The Magic Flute
Mid Wales Opera, touring until 4 May
The backdrop is a hexagonal matrix, glowing in neon blue. Mist billows from the wings, and as a figure in a pink gas mask huddles in the foreground, a Victorian funeral party marches slowly across the stage. ‘Where am I?’ asks Tamino in the first scene of The Magic Flute and in Richard Studer’s new production for Mid Wales Opera, the answer seems to be the faintly eerie world of 1970s British sci-fi – an episode of Sapphire and Steel perhaps, or Tom Baker-era Doctor Who. Well, why not? Mozart and Schikaneder – whose libretto invokes Egyptian gods while specifying that Tamino should wear ‘Japanese hunting costume’ – clearly weren’t too fussed. I’ve seen The Magic Flute staged as a world war one drama, a manga cartoon and a homage to Magritte. It works every time.

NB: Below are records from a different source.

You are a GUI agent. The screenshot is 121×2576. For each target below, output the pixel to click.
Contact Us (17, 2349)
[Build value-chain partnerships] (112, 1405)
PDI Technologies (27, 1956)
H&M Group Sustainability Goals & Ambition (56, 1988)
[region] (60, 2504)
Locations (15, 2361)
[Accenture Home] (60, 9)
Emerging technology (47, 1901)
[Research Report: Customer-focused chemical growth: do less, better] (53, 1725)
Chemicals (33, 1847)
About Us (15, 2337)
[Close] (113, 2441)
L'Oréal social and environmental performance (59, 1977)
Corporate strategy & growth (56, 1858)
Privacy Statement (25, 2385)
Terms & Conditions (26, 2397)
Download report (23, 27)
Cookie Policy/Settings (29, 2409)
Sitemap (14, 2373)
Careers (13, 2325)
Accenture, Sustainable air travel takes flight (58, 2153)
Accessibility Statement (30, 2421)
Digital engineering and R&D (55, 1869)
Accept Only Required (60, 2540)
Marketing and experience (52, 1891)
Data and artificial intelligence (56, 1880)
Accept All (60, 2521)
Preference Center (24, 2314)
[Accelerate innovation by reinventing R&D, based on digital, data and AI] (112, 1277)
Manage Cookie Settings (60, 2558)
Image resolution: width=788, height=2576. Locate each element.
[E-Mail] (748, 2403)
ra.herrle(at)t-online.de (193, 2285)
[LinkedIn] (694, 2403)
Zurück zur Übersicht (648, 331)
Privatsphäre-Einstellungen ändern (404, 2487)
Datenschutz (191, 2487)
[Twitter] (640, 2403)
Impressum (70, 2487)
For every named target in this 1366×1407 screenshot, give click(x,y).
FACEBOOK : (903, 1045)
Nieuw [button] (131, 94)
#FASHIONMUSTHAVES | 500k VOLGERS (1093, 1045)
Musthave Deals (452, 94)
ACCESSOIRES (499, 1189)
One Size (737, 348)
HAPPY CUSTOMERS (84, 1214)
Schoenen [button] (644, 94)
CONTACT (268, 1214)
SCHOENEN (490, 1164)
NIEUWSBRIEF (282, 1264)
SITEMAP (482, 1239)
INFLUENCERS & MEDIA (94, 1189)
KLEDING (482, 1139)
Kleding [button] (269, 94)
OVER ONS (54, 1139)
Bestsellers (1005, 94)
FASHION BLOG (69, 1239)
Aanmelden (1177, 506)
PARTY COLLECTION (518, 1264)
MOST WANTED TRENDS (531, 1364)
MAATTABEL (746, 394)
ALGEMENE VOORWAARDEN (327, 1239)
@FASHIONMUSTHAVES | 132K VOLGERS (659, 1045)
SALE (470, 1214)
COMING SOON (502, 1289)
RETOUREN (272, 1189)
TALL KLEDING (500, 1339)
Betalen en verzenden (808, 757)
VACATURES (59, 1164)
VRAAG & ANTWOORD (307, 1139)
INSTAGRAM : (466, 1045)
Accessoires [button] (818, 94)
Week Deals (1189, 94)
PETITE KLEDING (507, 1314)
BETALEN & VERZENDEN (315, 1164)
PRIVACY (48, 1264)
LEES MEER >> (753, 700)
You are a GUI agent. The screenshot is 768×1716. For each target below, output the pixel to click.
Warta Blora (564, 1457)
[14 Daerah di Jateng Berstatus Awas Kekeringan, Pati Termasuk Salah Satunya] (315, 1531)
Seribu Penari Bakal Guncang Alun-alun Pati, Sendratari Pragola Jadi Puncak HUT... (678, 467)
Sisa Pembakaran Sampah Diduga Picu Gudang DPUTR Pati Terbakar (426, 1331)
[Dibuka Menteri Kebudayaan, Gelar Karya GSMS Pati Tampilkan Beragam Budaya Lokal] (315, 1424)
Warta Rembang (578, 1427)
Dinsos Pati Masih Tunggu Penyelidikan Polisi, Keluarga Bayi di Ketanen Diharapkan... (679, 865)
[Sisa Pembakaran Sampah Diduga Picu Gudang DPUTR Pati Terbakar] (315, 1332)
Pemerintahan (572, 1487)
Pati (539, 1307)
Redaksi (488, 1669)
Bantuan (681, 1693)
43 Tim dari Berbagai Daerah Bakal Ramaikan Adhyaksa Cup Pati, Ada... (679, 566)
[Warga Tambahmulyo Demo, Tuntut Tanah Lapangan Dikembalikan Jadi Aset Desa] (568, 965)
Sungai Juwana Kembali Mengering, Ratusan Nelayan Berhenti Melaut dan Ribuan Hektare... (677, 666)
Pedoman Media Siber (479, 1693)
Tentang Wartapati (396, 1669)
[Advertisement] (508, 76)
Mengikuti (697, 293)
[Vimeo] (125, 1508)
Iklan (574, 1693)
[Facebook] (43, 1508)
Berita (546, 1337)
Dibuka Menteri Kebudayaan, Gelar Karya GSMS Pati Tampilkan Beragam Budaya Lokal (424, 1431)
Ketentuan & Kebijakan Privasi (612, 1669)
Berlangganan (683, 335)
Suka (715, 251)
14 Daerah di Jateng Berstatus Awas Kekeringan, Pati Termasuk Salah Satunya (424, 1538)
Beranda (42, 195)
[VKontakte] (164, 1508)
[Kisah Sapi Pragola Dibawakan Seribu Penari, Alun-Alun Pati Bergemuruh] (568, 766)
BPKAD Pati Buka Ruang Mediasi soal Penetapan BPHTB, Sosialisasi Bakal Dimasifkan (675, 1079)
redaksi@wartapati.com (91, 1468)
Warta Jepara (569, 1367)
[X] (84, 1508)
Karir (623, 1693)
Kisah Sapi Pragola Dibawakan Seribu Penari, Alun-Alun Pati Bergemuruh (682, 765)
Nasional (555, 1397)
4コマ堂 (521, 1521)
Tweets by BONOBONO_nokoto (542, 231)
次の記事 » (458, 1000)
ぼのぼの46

No, what’s most surprising here is that this production exists at all. In 2015 Mid Wales Opera – which had been touring small venues in both Wales and England since 1988 – ran into funding difficulties and went ominously quiet. That, it seemed, was that. MWO’s recent appointment of Studer and the conductor Jonathan Lyness as a new artistic leadership was the company’s first real vital sign in some time. These two have form, including a particularly raw and passionate Jenufa at Longborough last summer. And by the look of their new Flute, which opened on Friday night in Newtown, Mid Wales Opera isn’t merely off life-support: it’s back in the game and punching straight into the same league as English Touring Opera, a company whose only artistic compromises relate to the size of its venues.
The casting’s the key. These are youngish singers, but they all have credible CVs, and three performances would stand out in any production: Sion Goronwy’s imposing and sonorous Sarastro, Galina Averina’s vulnerable, eloquently-sung Pamina and – as the Queen of the Night – Samantha Hay, who’s sung this role for ETO and Welsh National Opera, and whose interpretation only seems to grow in haughty brilliance. William Wallace (Tamino) and Frederick Long (Papageno) had an enjoyably blokish comic rapport. Crucially, since there are no surtitles, they all enunciate the English text clearly and naturally. There’s no chorus either, but Lyness conducts his ten-piece orchestra with zest and intense expression – and for good measure, plays Papageno’s glockenspiel too, as Mozart himself did in 1791.
As for that production: thanks to some deft lighting, it doesn’t look bad, and Studer’s designs clearly delineate who’s on whose side (Monostatos in black feathers as a kind of anti-Papageno was a neat touch). The theatre was full, the laughter frequent and at the transcendent moment when Pamina steps forward to share Tamino’s ordeals and Mozart’s score brims over with dignity and compassion, I felt that essential, unmistakable pricking behind the eyes. If you’re within striking distance of Bangor, Aberystwyth, Pontardawe or Newport, go and see it. You won’t just receive a thoroughly entertaining shot of Mozartian optimism – you’ll be doing something positive for the future of British opera.